TCP-Diffusion: A Multi-modal Diffusion Model for Global Tropical Cyclone Precipitation Forecasting with Change Awareness

Conference: ICML 2025
arXiv: 2410.13175
Code: https://github.com/Zjut-MultimediaPlus/TCP-Diffusion
Area: Diffusion Models / Weather Forecasting
Keywords: Tropical Cyclone Precipitation, Diffusion Models, Multimodal Meteorological Data, Adjacent Residual Prediction, NWP Fusion

TL;DR

This paper proposes TCP-Diffusion, a conditional diffusion model that integrates historical precipitation, multimodal meteorological variables, and NWP forecasts. By predicting precipitation changes rather than absolute values through an Adjacent Residual Prediction (ARP) mechanism, it outperforms authoritative NWP methods such as ECMWF in global tropical cyclone precipitation forecasting.

Background & Motivation

Background: Although deep learning methods for general precipitation forecasting have progressed (U-Net, GAN, diffusion models), tropical cyclone (TC) precipitation forecasting has not been systematically investigated—specifically, the prediction target area moves with the TC, and the spatiotemporal structures of TC precipitation are more complex.

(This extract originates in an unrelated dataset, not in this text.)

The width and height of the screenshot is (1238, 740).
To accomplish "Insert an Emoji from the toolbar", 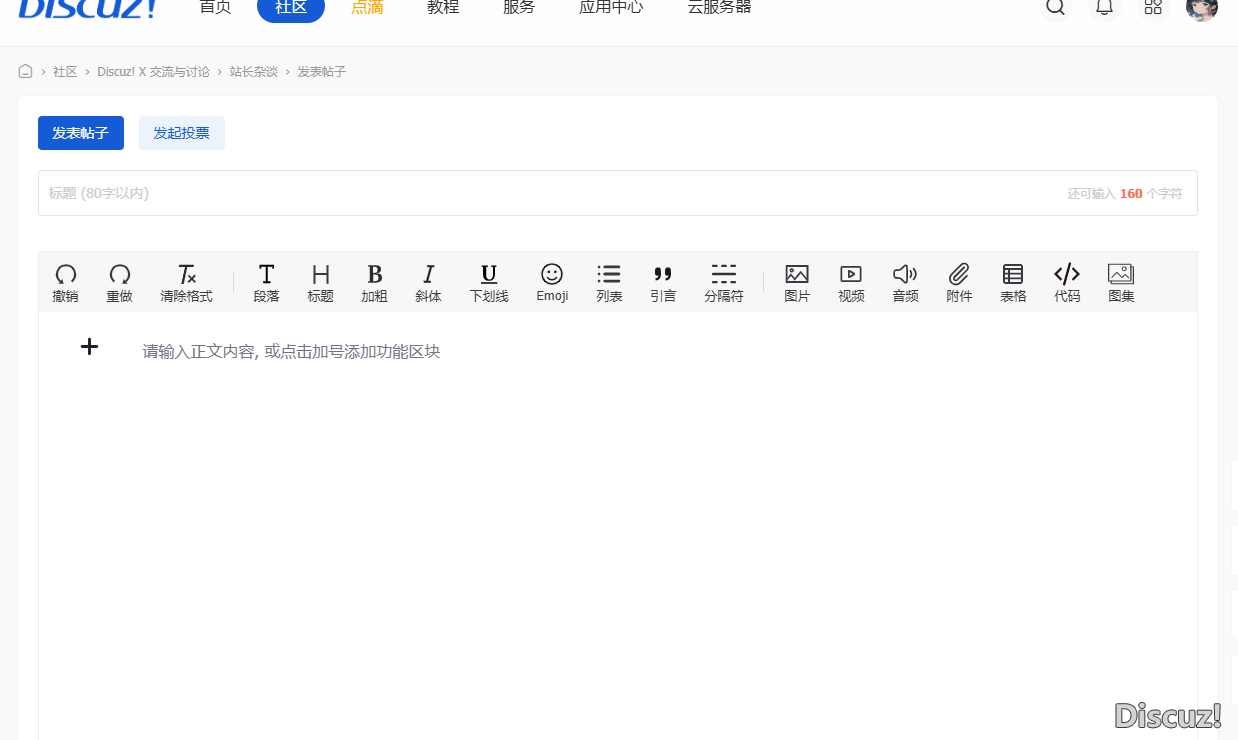I will pyautogui.click(x=552, y=282).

Limitations of Prior Work: (a) Directly predicting absolute precipitation values suffers from cumulative errors and lacks physical consistency; (b) relying solely on precipitation data is insufficient to capture complex TC precipitation patterns; (c) deep learning (DL) methods do not fully utilize the physical information provided by Numerical Weather Prediction (NWP) models.

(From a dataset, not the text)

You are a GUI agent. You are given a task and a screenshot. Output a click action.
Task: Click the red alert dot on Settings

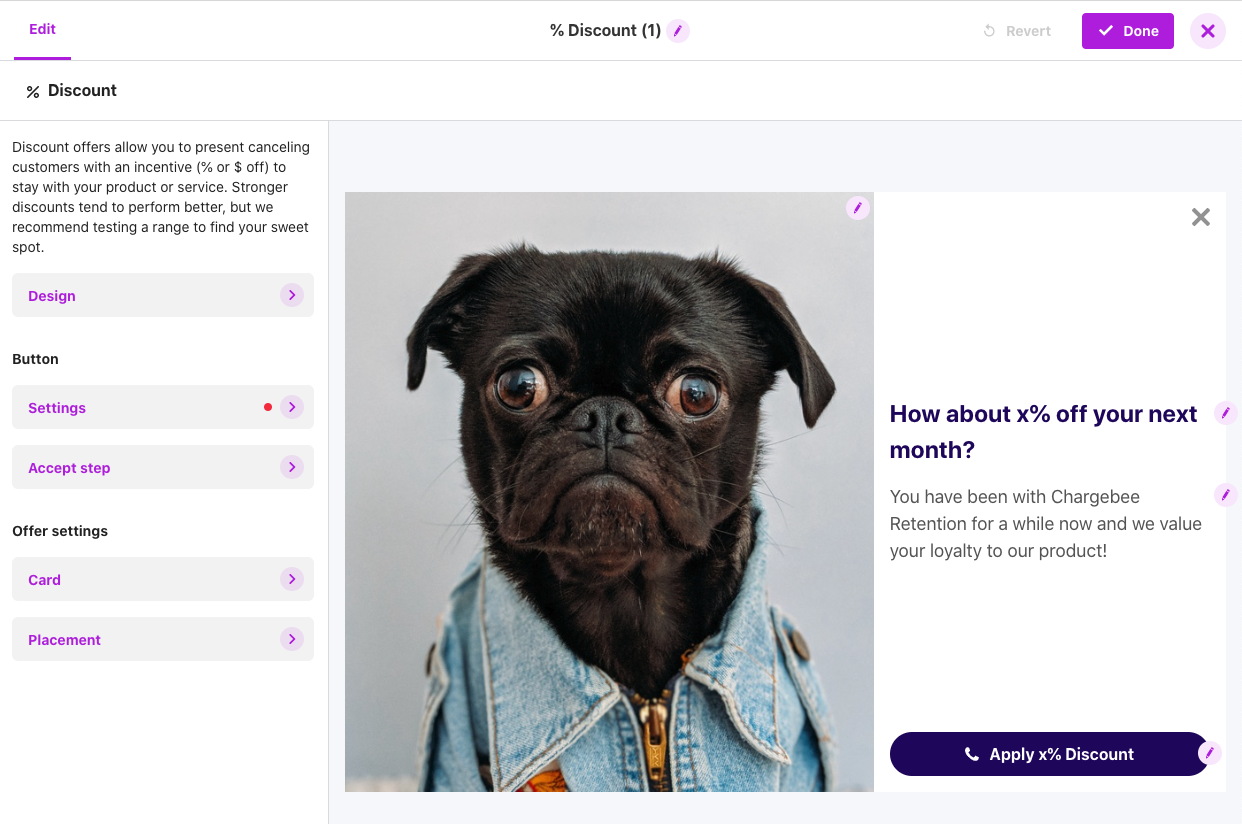tap(268, 407)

Key Challenge: TC precipitation is highly dynamic (the target area moves along with the TC and is influenced by multiple factors like wind fields), and purely data-driven methods lack sufficient information.

Goal: (a) Reduce cumulative prediction errors; (b) extract richer meteorological information; (c) integrate NWP forecasts as guidance.

Key Insight: Drawing inspiration from predicting change metrics in NWP + using multiple encoders to extract heterogeneous meteorological data + leveraging NWP forecasts as conditions.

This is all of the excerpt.